• _Task objective_:
Go through the data below. List every line that holds the word "value".
===== Data provided
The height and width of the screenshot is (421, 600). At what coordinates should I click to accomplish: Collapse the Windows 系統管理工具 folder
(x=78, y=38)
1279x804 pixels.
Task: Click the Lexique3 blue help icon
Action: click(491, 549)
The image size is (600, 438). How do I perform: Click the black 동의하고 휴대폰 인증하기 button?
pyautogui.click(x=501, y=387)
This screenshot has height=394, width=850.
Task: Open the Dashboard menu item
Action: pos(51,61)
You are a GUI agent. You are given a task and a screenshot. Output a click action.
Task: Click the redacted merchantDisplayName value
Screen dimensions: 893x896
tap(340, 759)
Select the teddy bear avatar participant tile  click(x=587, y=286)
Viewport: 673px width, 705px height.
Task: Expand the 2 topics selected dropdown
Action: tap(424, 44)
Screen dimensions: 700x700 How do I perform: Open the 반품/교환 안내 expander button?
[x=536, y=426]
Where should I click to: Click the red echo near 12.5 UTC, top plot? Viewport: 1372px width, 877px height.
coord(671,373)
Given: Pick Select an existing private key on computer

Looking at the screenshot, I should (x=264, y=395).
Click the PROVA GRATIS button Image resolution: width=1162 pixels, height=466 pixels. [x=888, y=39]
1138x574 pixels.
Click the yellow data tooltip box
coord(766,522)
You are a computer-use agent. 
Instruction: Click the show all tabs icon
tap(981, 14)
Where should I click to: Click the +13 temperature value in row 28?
==========
• _Result of the exercise_:
Task: Click the redacted merchantDisplayName value
Where should I click to: Click the +13 temperature value in row 28?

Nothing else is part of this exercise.